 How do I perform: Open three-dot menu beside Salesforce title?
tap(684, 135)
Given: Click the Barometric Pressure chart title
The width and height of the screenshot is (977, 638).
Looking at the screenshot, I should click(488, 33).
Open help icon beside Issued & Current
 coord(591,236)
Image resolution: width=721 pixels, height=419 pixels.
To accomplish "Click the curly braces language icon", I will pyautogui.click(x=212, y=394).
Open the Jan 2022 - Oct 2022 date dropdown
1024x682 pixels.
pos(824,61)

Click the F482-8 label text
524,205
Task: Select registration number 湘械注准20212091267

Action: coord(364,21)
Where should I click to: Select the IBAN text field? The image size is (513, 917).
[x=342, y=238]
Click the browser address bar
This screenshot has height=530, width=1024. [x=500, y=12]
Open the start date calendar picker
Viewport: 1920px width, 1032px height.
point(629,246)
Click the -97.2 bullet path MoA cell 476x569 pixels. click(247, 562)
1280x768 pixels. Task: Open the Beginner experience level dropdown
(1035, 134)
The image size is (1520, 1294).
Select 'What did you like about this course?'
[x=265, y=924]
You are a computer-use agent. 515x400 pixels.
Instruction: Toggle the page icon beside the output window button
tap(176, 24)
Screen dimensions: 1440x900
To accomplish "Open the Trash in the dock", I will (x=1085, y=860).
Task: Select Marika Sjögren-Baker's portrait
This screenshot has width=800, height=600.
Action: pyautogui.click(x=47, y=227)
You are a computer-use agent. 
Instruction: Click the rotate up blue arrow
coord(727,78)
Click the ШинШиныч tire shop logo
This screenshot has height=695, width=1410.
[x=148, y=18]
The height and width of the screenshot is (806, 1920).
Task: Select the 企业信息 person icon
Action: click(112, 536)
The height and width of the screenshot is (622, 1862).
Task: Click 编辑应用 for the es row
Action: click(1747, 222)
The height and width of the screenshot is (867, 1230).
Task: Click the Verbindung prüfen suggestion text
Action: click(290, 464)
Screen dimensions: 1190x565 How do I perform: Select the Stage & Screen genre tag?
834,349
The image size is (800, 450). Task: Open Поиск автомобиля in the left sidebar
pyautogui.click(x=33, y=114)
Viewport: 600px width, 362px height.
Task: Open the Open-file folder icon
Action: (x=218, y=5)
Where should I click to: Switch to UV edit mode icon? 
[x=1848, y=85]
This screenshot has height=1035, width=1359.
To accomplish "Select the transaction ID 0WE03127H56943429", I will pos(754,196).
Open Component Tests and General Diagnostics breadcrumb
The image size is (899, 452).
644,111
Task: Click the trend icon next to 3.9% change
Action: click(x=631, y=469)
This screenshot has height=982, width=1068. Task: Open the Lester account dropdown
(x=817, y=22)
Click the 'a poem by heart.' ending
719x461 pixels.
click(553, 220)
────────────────────
### Required action
Could you report how many lines of the listing above hold "agent"? Only the number is needed.

### Result for this exercise
2